Benchmark Results
We evaluated eight algorithms on 150 curated drug–disease pathways mapped from DrugMechDB into PrimeKG. The main result is that edge weighting alone produces very small differences, while changing the search strategy leads to the first clear improvement in mechanism recovery.
Headline Findings
Phase 1 Convergence
The five edge-weighting methods cluster tightly together. The overall F1 spread is only 0.023, which shows that graph topology dominates edge reweighting.
Best Performer
Bidirectional search achieved the best overall performance with F1 = 0.5709 and Edit Distance = 0.4291, outperforming all Phase 1 baselines.
Main Interpretation
The problem is not just which edge weights we use. The deeper issue is that shortest-path methods systematically collapse long mechanisms into short shortcut paths.
Algorithm Performance Across 150 Pathways
Phase 1 compares edge-weighting strategies. Phase 2 introduces search-strategy changes. Bidirectional search is the first method that improves both node-overlap accuracy and path-order similarity.
F1 Score ↑
Edit Distance ↓
Phase 1 convergence: F1 spread = 0.023. Edge weighting alone does not substantially change performance. The graph structure itself dominates.
Case Studies
These examples show two common outcomes. Some algorithms collapse long mechanisms into short shortcuts. Others recover the correct intermediate proteins when shortcut hubs are discouraged.
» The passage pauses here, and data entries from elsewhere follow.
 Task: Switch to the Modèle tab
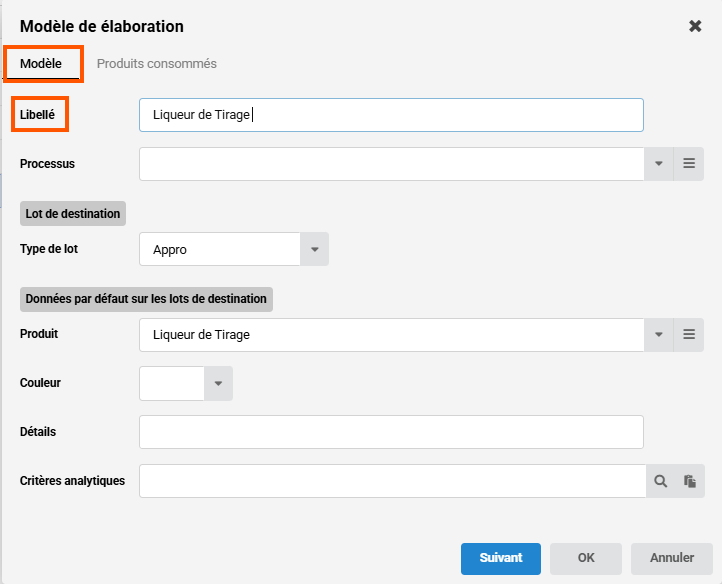[41, 64]
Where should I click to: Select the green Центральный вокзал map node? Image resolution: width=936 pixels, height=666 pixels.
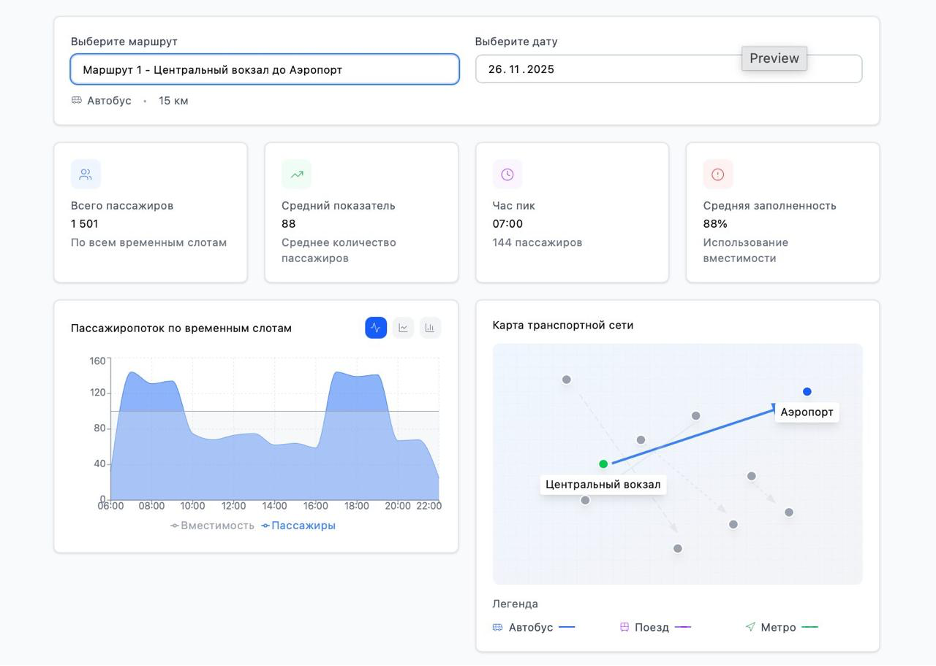coord(603,464)
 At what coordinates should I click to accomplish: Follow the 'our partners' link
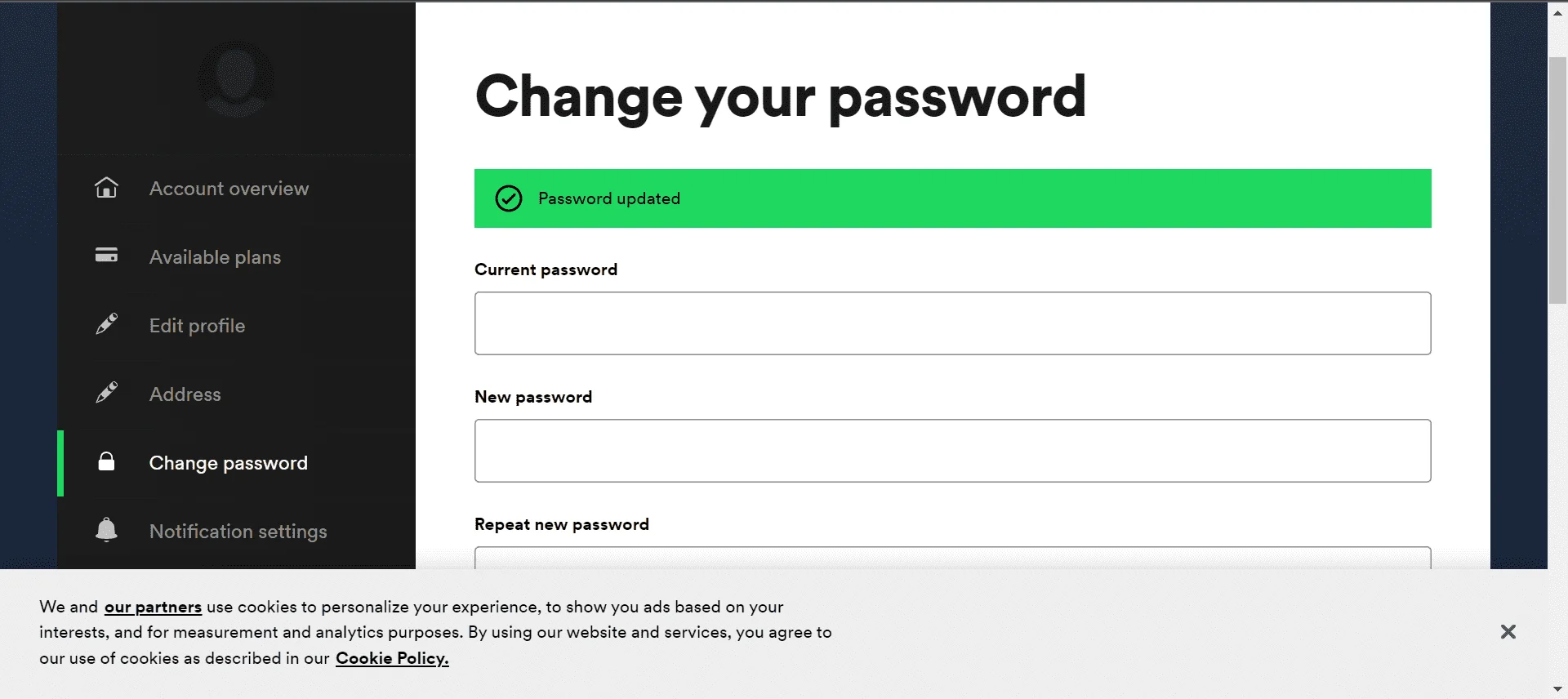point(153,607)
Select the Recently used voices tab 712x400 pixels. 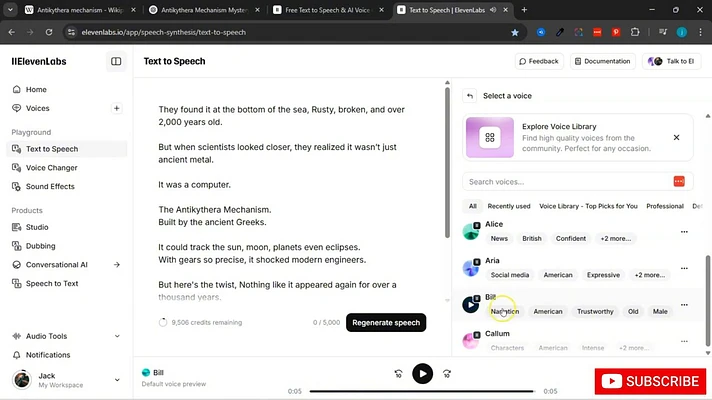coord(509,206)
Regorafenib → GIST: 5-Node Kinase Signaling Mechanism
Pegvisomant → Acromegaly: 4-Node Growth Hormone Mechanism
Failure Analysis
Failure patterns are not random. The strongest recurring issue is routing through highly connected hub nodes, which lowers biological specificity.
Hub Routing Hurts F1
For bidirectional search, pathways that route through high-degree hub intermediates have a lower average F1 than pathways that avoid them. This supports the idea that shortcut nodes reduce mechanistic fidelity.
Shortest Paths Are Too Short
Ground-truth mechanisms average 5.8 nodes, while most predicted paths are much shorter. This means many algorithms terminate early before traversing the actual biological cascade.
Node Selection Is the Bottleneck
Forcing longer paths does not automatically solve the problem. Once the first hop is wrong, downstream predictions tend to remain mechanistically incorrect.
Key Takeaways
- Edge weighting alone has limited impact on path recovery quality.
- Bidirectional search is the first algorithmic change that produces a clear improvement.
- Hub shortcuts and path-length collapse are the dominant failure modes.
- Future methods should focus on node selection, relation grammar, and deeper mechanistic search.